• **Exercise details**
Set down all of the records word for word.

┌─ Exercise input

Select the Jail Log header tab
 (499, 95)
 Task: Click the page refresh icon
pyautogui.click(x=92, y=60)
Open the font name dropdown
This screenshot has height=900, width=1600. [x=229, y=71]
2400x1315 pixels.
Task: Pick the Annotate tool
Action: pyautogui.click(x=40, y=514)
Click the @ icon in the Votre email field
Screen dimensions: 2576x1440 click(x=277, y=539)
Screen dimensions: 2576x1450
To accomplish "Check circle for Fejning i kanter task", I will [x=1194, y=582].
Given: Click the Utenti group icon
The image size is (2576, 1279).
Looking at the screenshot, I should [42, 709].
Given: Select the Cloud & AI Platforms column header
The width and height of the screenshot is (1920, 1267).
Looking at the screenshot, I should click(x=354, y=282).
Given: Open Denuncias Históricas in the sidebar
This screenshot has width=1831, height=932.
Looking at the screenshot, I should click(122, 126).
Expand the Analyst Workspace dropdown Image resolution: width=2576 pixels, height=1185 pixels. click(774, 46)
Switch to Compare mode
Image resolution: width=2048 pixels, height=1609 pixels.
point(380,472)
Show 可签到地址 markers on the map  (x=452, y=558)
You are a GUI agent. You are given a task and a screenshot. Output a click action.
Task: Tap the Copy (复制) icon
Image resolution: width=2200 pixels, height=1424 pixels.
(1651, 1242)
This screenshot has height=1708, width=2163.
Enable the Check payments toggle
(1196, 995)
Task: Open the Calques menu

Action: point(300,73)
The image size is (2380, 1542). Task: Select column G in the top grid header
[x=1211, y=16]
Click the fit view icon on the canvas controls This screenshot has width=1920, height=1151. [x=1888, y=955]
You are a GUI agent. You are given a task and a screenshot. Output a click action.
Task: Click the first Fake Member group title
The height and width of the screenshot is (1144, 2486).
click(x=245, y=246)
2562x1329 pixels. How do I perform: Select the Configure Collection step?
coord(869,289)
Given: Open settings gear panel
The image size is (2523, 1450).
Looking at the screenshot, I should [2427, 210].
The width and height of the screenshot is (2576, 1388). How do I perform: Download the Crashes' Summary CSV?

└─

• **Solution to the problem**
Select the Jail Log header tab
 (499, 95)
 Task: Click the page refresh icon
pyautogui.click(x=92, y=60)
Open the font name dropdown
This screenshot has height=900, width=1600. [x=229, y=71]
2400x1315 pixels.
Task: Pick the Annotate tool
Action: pyautogui.click(x=40, y=514)
Click the @ icon in the Votre email field
Screen dimensions: 2576x1440 click(x=277, y=539)
Screen dimensions: 2576x1450
To accomplish "Check circle for Fejning i kanter task", I will [x=1194, y=582].
Given: Click the Utenti group icon
The image size is (2576, 1279).
Looking at the screenshot, I should [42, 709].
Given: Select the Cloud & AI Platforms column header
The width and height of the screenshot is (1920, 1267).
Looking at the screenshot, I should click(x=354, y=282).
Given: Open Denuncias Históricas in the sidebar
This screenshot has width=1831, height=932.
Looking at the screenshot, I should click(122, 126).
Expand the Analyst Workspace dropdown Image resolution: width=2576 pixels, height=1185 pixels. click(774, 46)
Switch to Compare mode
Image resolution: width=2048 pixels, height=1609 pixels.
point(380,472)
Show 可签到地址 markers on the map  (x=452, y=558)
You are a GUI agent. You are given a task and a screenshot. Output a click action.
Task: Tap the Copy (复制) icon
Image resolution: width=2200 pixels, height=1424 pixels.
(1651, 1242)
This screenshot has height=1708, width=2163.
Enable the Check payments toggle
(1196, 995)
Task: Open the Calques menu

Action: point(300,73)
The image size is (2380, 1542). Task: Select column G in the top grid header
[x=1211, y=16]
Click the fit view icon on the canvas controls This screenshot has width=1920, height=1151. [x=1888, y=955]
You are a GUI agent. You are given a task and a screenshot. Output a click action.
Task: Click the first Fake Member group title
The height and width of the screenshot is (1144, 2486).
click(x=245, y=246)
2562x1329 pixels. How do I perform: Select the Configure Collection step?
coord(869,289)
Given: Open settings gear panel
The image size is (2523, 1450).
Looking at the screenshot, I should [2427, 210].
The width and height of the screenshot is (2576, 1388). How do I perform: Download the Crashes' Summary CSV?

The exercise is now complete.